** WORK REQUIRED **
Using the material that follows, output exactly the lines from the one containing "The height and width of the screenshot is (127, 239)." through the one containing "Given: Open the Chat icon in sidebar", with both ends kept.

** DATA PROVIDED **
*** Begin section ***

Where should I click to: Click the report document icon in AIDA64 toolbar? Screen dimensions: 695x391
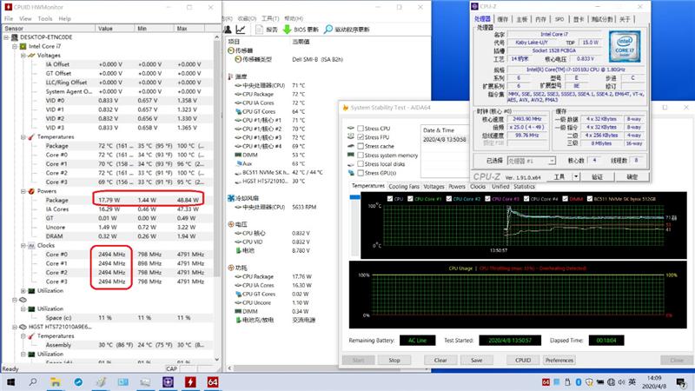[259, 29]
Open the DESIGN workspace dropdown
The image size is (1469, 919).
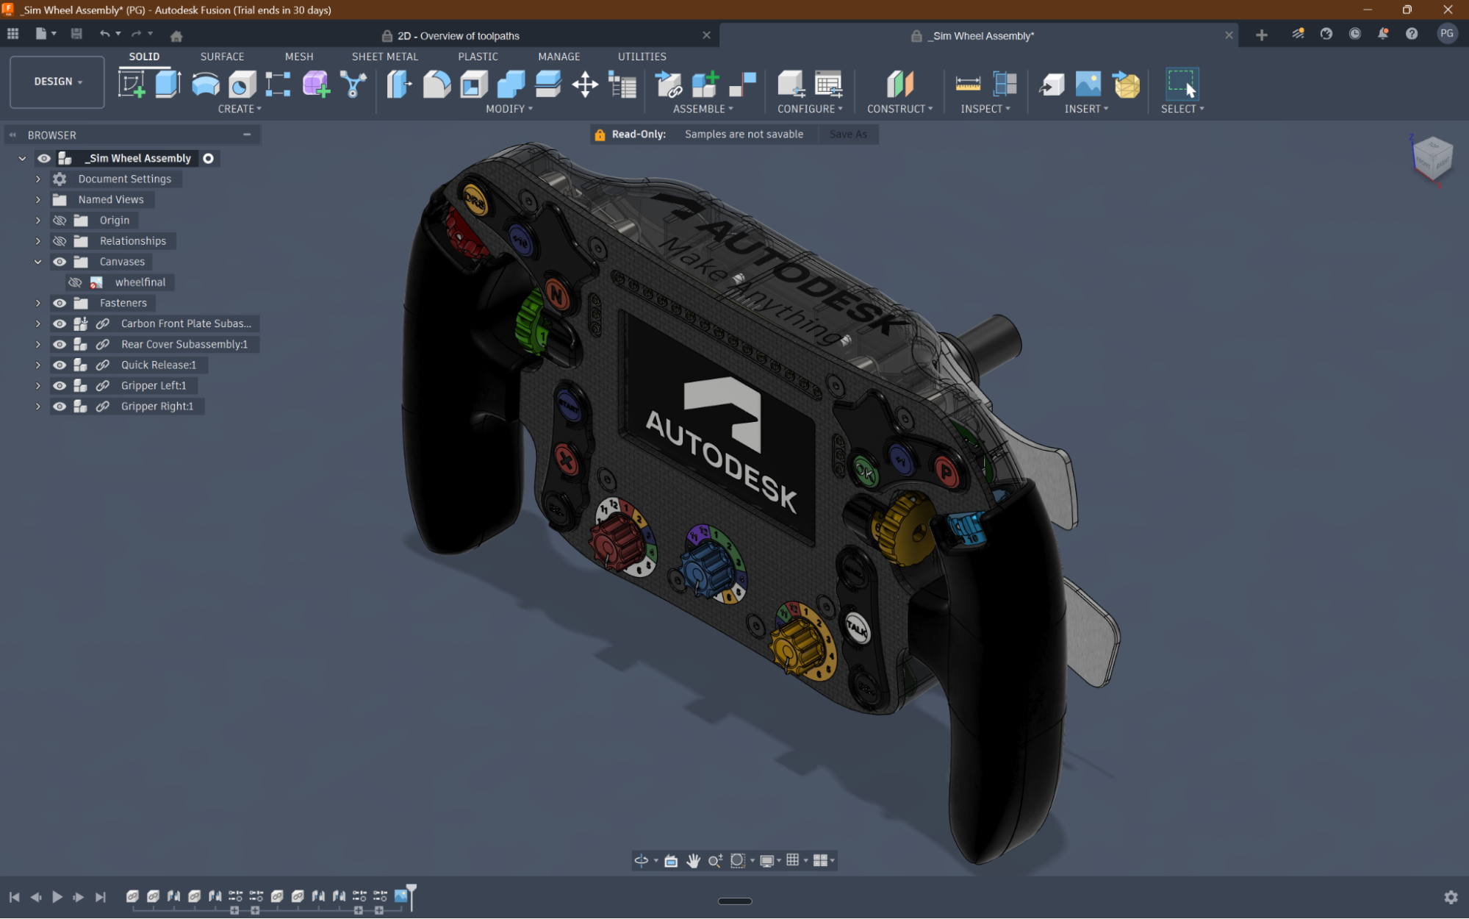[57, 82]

*** End section ***
*** Begin section ***

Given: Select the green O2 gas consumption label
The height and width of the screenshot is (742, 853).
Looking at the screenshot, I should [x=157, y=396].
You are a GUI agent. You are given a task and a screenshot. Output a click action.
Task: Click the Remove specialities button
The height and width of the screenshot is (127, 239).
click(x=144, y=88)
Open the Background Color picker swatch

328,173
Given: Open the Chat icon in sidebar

*** End section ***

** ANSWER BELOW **
The height and width of the screenshot is (127, 239).
click(x=144, y=88)
Open the Background Color picker swatch

328,173
Given: Open the Chat icon in sidebar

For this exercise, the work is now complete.